**抜粋箇所**.

═══

頼れる獣医が教える治療法 vol.044
不妊手術(避妊手術、去勢手術)を受けることで予防できる病気はたくさんあるので、不妊手術は受けた方が良いでしょう。若いうちは生殖器が残っていて困ることはありませんが、中年齢以降になると生殖器が関係する病気が増加します。男の子であれば前立腺疾患、精巣腫瘍、会陰ヘルニア。女の子であれば子宮蓄膿症や乳腺腫瘍などです。これらの病気は命に係わることもありますが、不妊手術をしていれば防げる病気です。また「不妊手術を受けることで寿命が20%伸びる」という学術的な報告もあります。実際に、中高齢になって手術を受けた飼い主さんから「行動が若返った」との声もよくお聞きします。
当院では生後6か月~8か月での手術をお勧めしています。特に女の子では、1回目の発情が来る前が理想的です。発情が1度でも起こると、女性ホルモンの影響で乳腺腫瘍の発生率が跳ね上がるからです。男の子でも、マーキングなど男の子特有の行動が習慣化する前に手術を受けるのが良いですね。
麻酔のリスクは、健康な子ではほぼありません。先天的な疾患があるとリスクが上がるので、手術前の検査を綿密に行うことが重要です。手術自体のリスクでは、腹腔内出血や卵巣遺残、尿管損傷などがありますが、適切な手技で行うことにより極めて低い確率となります。
不妊手術は、動物と飼い主さんにとって初めての手術となることが多いので、麻酔や痛みなどに不安もあるでしょう。しかし、手術のリスクを恐れて不妊手術を受けないことは、予防できるはずの病気にかかる大きなリスクを取ることになります。たとえば乳腺腫瘍は雌犬でもっとも多い腫瘍です。手術を「受けるリスク」と手術を「受けないリスク」を天秤にかけていただきたいです。
「生殖器を摘出する」という内容は同じですが、病院独自のこだわりが色濃くでる手術です。手術費用だけではなく、手術前検査の内容や手術方法、手術後のケアなどを確認するとよいでしょう。詳しく検討すると、病院により大きく異なることに驚かれると思います。手術前にこれらの点を説明してもらい、飼い主さんと動物に合った病院を探しましょう。

═══

抜粋によると、当院では生後何か月での不妊手術を勧めていますか。 抜粋だけを根拠にしてください。

保存済みのデータ項目:
═══

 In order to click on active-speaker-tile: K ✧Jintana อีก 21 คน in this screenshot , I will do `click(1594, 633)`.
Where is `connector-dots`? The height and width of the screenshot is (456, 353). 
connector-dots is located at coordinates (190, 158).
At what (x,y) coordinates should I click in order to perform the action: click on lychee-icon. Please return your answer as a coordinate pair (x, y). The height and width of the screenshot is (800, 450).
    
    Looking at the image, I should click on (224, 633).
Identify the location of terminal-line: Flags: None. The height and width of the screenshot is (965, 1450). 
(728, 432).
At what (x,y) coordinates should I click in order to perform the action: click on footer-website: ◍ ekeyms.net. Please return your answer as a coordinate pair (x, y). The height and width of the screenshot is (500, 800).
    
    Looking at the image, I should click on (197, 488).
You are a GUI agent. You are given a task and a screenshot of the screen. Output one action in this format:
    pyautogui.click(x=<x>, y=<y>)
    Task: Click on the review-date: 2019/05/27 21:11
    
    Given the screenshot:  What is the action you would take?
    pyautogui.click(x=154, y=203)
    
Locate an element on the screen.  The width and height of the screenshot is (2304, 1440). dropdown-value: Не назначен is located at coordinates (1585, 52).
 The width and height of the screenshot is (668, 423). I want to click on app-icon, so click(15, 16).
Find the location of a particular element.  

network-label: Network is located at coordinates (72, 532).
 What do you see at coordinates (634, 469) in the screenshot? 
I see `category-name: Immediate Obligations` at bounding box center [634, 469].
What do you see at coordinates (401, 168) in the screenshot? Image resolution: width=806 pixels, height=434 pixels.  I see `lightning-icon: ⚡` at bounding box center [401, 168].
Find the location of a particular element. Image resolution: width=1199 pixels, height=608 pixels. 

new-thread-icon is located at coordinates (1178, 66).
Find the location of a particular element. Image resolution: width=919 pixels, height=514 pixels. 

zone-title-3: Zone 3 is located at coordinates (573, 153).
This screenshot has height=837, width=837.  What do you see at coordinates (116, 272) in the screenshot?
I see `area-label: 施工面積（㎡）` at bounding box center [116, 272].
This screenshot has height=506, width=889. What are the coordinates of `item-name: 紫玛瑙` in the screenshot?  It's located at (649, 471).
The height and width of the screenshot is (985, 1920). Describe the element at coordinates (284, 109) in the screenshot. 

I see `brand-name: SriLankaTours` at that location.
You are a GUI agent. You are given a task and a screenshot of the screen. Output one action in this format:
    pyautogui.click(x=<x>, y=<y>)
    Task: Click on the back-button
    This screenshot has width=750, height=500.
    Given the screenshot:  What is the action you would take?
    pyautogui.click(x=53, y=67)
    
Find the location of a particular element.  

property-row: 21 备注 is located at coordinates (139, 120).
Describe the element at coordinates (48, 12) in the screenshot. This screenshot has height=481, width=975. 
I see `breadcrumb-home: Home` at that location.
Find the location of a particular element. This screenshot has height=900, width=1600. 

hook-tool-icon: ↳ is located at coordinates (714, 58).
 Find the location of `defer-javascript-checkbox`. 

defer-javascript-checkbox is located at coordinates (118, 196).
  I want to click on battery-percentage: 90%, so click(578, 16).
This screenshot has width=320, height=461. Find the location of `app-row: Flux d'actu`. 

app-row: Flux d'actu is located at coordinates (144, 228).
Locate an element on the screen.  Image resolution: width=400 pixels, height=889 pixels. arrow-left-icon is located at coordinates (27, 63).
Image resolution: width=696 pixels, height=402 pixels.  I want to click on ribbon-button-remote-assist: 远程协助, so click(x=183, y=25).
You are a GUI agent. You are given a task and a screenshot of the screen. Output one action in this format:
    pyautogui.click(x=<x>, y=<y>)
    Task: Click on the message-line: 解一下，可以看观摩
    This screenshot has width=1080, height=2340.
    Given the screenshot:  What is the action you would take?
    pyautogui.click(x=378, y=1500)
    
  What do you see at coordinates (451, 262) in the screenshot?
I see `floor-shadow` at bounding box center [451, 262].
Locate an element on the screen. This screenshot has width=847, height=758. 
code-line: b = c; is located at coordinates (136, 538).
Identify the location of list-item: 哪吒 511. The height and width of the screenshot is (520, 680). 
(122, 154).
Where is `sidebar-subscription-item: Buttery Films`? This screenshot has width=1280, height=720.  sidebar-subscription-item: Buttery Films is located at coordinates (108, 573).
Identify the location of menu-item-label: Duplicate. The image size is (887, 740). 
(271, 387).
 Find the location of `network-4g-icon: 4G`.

═══

**問題の解答**.
生後6か月~8か月です。